O nome “Challenger” veio do principal navio que ajudou na missão, o HSM Challenger da marinha britânica, mas se você está achando esse nome conhecido, é porque ele é. Outros dois grandes feitos da Humanidade, dessa vez no espaço, também foram batizados com o mesmo nome: o ônibus espacial Challenger e o módulo lunar da Apollo 17, que pousou na superfície da Lua. Ambos foram homenagens à missão exploratória de John Murray, mostrando a relevância do seu trabalho para a ciência, não apenas para a Oceanografia.

Ao todo, a expedição de Murray fez mais de 350 sondagens no Oceano, a partir do sistema de dragagem, ou seja, da sucção de material acumulado no fundo do mar.
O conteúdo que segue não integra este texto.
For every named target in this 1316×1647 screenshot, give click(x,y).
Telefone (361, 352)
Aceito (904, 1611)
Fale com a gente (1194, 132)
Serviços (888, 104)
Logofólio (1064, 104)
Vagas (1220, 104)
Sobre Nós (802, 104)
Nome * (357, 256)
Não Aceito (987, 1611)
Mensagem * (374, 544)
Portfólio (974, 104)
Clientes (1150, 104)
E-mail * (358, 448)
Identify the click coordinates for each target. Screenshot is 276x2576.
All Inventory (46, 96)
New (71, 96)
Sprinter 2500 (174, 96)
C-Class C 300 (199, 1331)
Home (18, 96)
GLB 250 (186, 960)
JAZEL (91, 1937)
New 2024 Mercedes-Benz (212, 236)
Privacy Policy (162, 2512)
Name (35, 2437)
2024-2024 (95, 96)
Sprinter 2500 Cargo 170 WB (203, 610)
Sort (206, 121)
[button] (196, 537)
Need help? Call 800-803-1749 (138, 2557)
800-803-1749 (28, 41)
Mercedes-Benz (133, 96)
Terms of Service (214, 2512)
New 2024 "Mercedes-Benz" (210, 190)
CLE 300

Com isso foi possível recolher amostras de animais, corais, vegetação, tudo para a catalogação e estudo de espécies nunca antes vistas pelo Ser Humano. Além disso, uma das sondagens da Challenger chegou ao ponto mais profundo que conhecemos do Oceano, que é pouco mais de 8 km. Somente em 2020 conseguimos chegar até 11 km de profundidade no Oceano, o que mostra que a Challenger conseguiu um grande feito, visto a tecnologia limitada para esse tipo de estudo em pleno século XIX.
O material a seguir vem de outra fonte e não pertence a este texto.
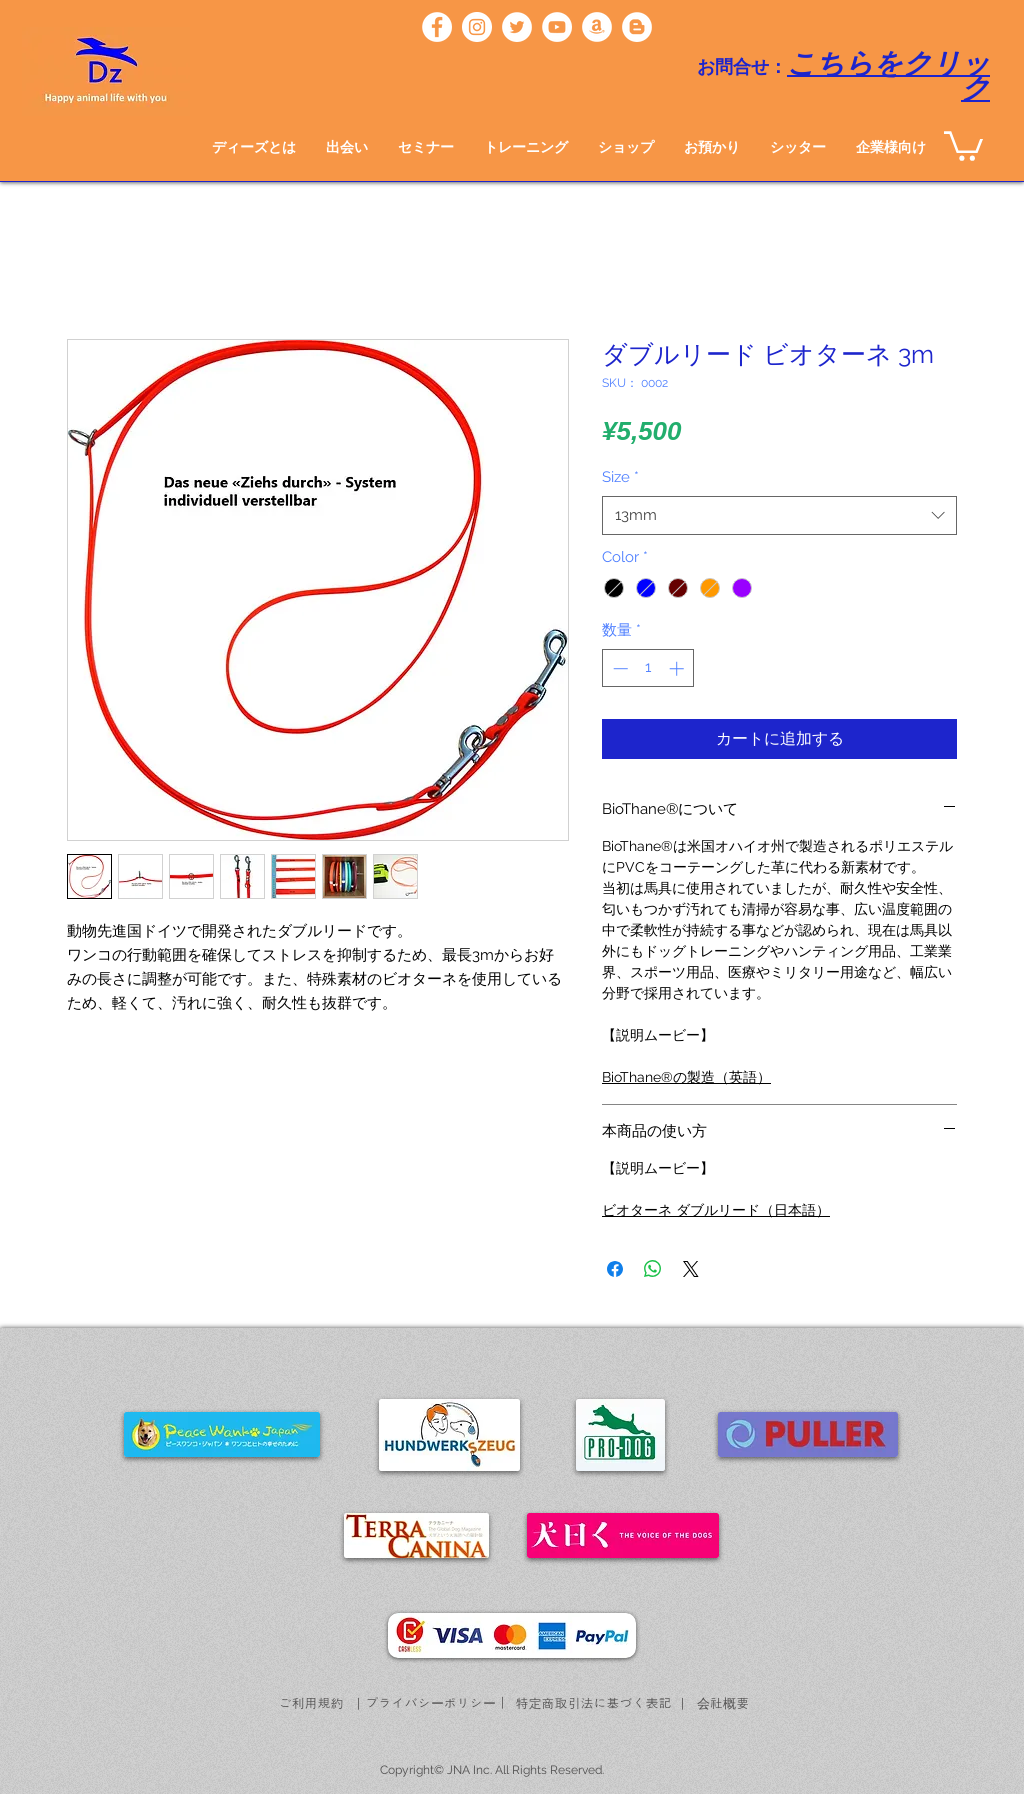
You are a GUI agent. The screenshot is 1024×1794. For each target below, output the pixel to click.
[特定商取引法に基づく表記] (593, 1703)
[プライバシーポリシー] (430, 1703)
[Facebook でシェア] (615, 1269)
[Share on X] (691, 1269)
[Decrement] (618, 668)
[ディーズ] (437, 27)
Ainda mais impressionante – se é que podemos elencar dessa maneira – do que a viagem de três anos, foi o tempo que levou para se analisar e catalogar todo o material recolhido pela expedição Challenger: 23 anos. A expedição descobriu centenas de novas espécies, de crustáceos a novas categorias de tubarões. Após essa grande investigação científica, a visão sobre o Oceano foi alterada: de gigante desconhecido, rico em lendas e fantasias, passa a ser um ecossistema vivo e fundamental para compreensão Humana. 

Nesse ponto começamos a mergulhar no Mistério que vive debaixo das águas. Certamente ainda conhecemos muito pouco do que há nas profundezas do Oceano, tão pouco que dizem alguns que sabemos mais sobre o Universo do que sobre as espécimes que vivem nessas águas profundas. O fato é que queremos conhecer e graças a esse impulso, misturado com a ousadia e resiliência destes profissionais é que podemos saber, aos poucos, o que há para se descobrir desse valioso Mistério. 
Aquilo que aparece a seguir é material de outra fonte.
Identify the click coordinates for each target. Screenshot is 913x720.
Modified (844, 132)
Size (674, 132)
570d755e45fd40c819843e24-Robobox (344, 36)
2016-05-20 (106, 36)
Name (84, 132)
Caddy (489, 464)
Mais uma vez devemos ser gratos e reconhecer a importância dos inícios: hoje nossa tecnologia permite utilizarmos diversas formas de sondar as profundezas do Oceano, mas nada disso seria possível sem a dedicação e sacrifício destes homens e mulheres. Ao longo dos séculos eles pavimentaram a estrada que nossos Oceanógrafos e biólogos percorrem diariamente. Assim caminha a ciência e como diria Isaac Newton: “se pude enxergar mais longe é porque me apoiei no ombro de gigantes.”

Exemplos como o de John Murray e sua expedição são inspirações para que não nos falte a Coragem e a Vontade necessárias para nos dedicarmos a entender o mundo ao nosso redor. E que possamos, por fim, mergulhar cada vez mais fundo e descobrir os Mistérios que o Universo guarda.